SINCE the enforcement of new rules on mainstream mortgage lenders, the bridging industry has witnessed a rapid acceleration in its pace of growth, according to the latest West One Bridging Index.

Growth in annual gross lending now stands at 24%, over the 12 months ending July 1, 2014.

That compares with an 18% year-on-year expansion seen just two months ago, for the year ending May 1 - or just before new rules, introduced on April 26, started to significantly affect the mainstream mortgage market.

Since then bridging loans have rapidly supplied £470 million in gross lending, within the space of the last two months, ending July 1.

Due to that acceleration, industry gross bridging lending now stands at £2.17 billion a year, for the 12 months ending July - a record high. Moreover, if the latest rate of growth continues, the UK short-term secured lending industry could be worth £2.8 billion per annum by the end of 2014.

Duncan Kreeger, director of West One Loans, said: “Bridging is firing on all cylinder and this is down to a number of positive factors all coming into alignment over the past few months.

“Thanks to the constructive approach of the financial regulators, the new MMR affordability assessments don’t apply to most bridging loans. Due to the nature of short-term secured finance, the loan term is almost always less than a year and interest is often rolled up.

“By contrast, post-MMR delays in the mainstream market have crept into many areas of buy-to-let and commercial lending. So many property investors are now more actively choosing to bypass the usual lenders from the start, as the high street is forced to focus its attention on simpler cases.

“This is combining with a growing awareness about what bridging finance can get done, thanks in no small part to the growing expertise of specialist brokers.
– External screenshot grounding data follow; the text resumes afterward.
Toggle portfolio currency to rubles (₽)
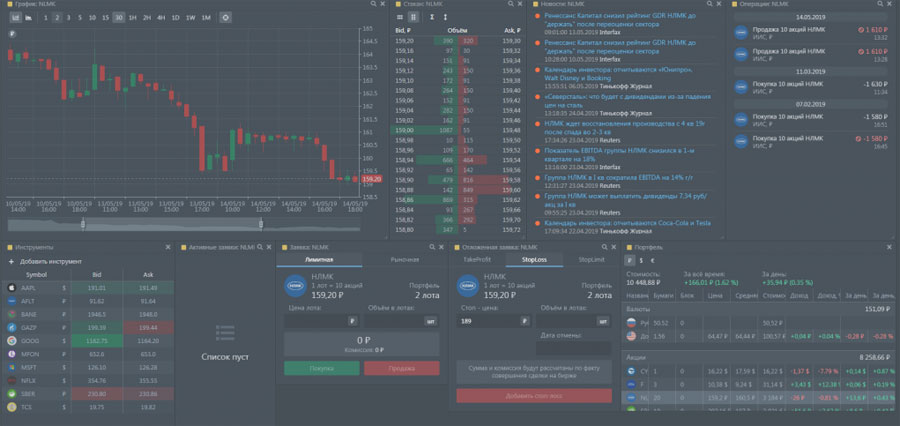The width and height of the screenshot is (900, 426). click(630, 259)
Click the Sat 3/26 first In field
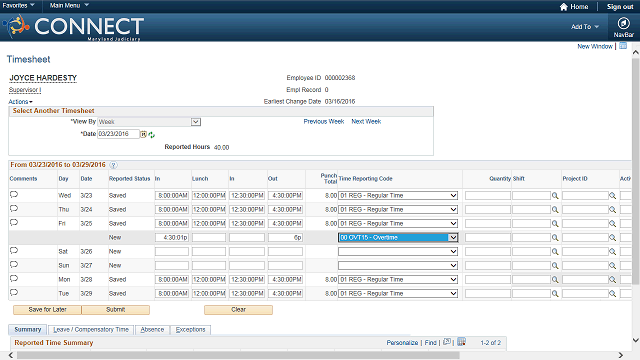This screenshot has height=360, width=640. point(172,251)
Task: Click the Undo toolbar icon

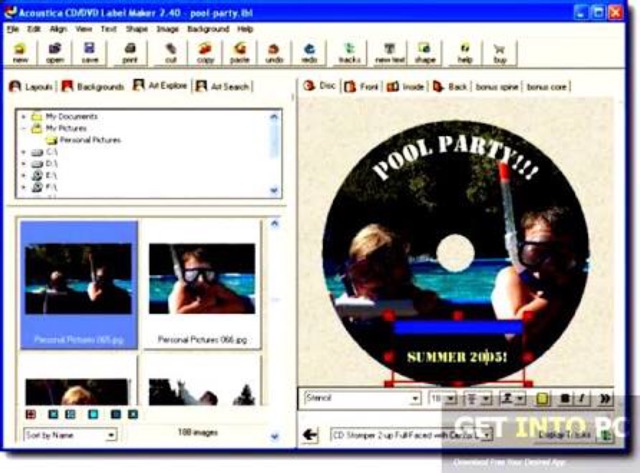Action: 274,52
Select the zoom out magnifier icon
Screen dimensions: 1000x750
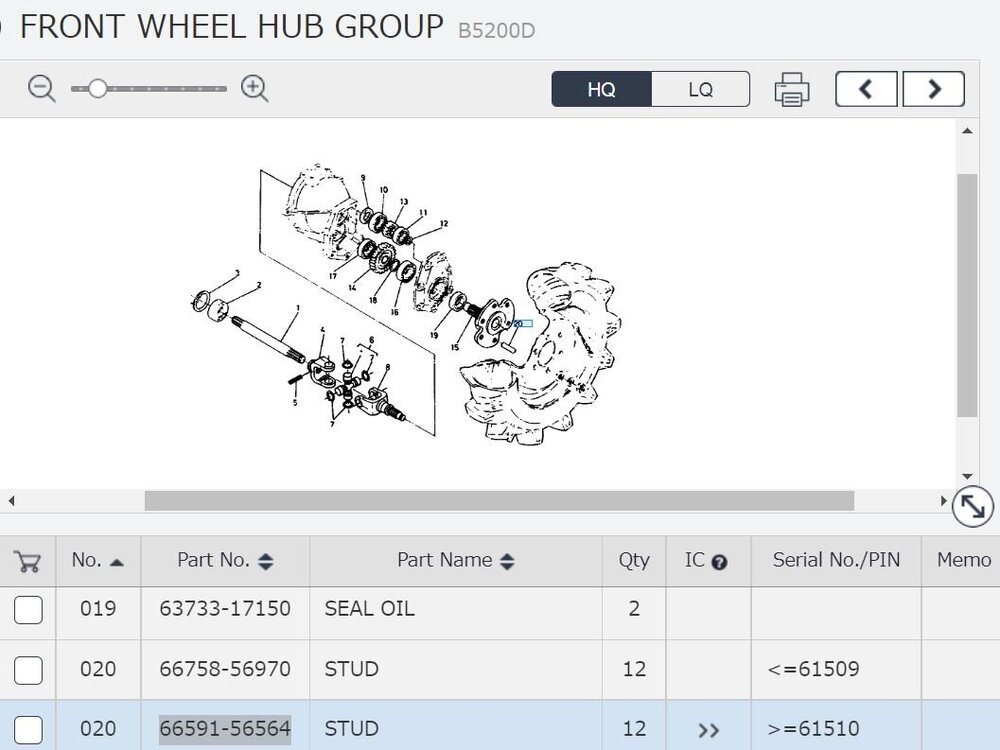41,89
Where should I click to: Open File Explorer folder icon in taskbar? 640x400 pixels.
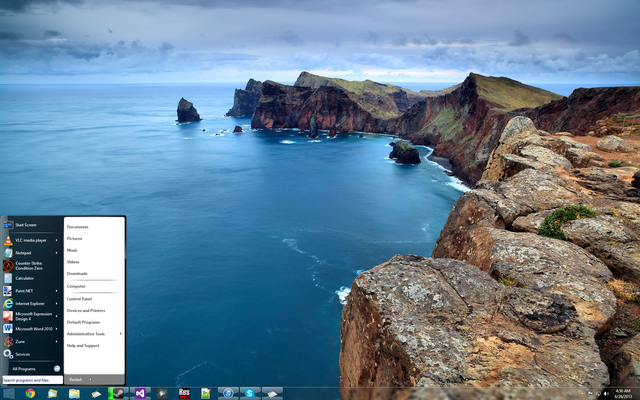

As the variety of borrowers grows in line with the sheer numbers of inquiries, we don’t expect this acceleration to reverse any time soon.”

The most recent spurt of growth in the bridging market is being driven by progress in both the size and number of loans being written.

The average loan size now averages £475,500 over the 12 months to July 1, a 14.8% improvement on the previous 12 months, when the average loan was for £414,000.

Greater loan volumes have been even more significant, with a 28.2% improvement over the last 12 months.

That is driven, in particular, by a 13.5% increase in loan volumes on a bimonthly basis - the two months from May 1 to July 1, compared to the two months before the Mortgage Market Review.

Mr Kreeger added: “Property prices are rising, creating both an opportunity for investors and a challenge for those in need of affordable homes or workplaces.

“Bridging lenders are responding with the finance that can help ease the squeeze on supply, in loan sizes that are more than keeping up with the property market and in volumes that will make a real difference.

“As wider economic conditions become more hospitable, the bridging market has already proved it can perform well in good climates as well as bad.”

Average loan to value ratios have increased to a 12-month average of 47.3%, up considerably from the low of 46.5% witnessed over the previous 12 months, ending July 1, 2013.

Mr Kreeger said: “It’s encouraging for the industry’s future growth prospects that even as volumes and loan sizes are both growing rapidly, loan-to-value ratios remain restrained.

“Lenders, with help from expert brokers, are lending only to credit-worthy borrowers and even after the current acceleration, among all the industry players there is a sense that lenders have even more capacity.

“But maintaining a note of caution is sensible and bridging lenders and borrowers alike will be able to keep making extraordinary progress without resorting to higher LTVs.”

Bridging interest rates have averaged 1.17%, over the year to July 1, 2014. That is down by 10 basis points from the previous 12-month period, when it stood at 1.27%.

Most recently, on a bi-monthly basis rates have fallen to just 1.14% over the two months ending July 1.

That compares to 1.19% over the two months to May 1 and is only three basis points above the record low of 1.11% set in the final two months of 2013.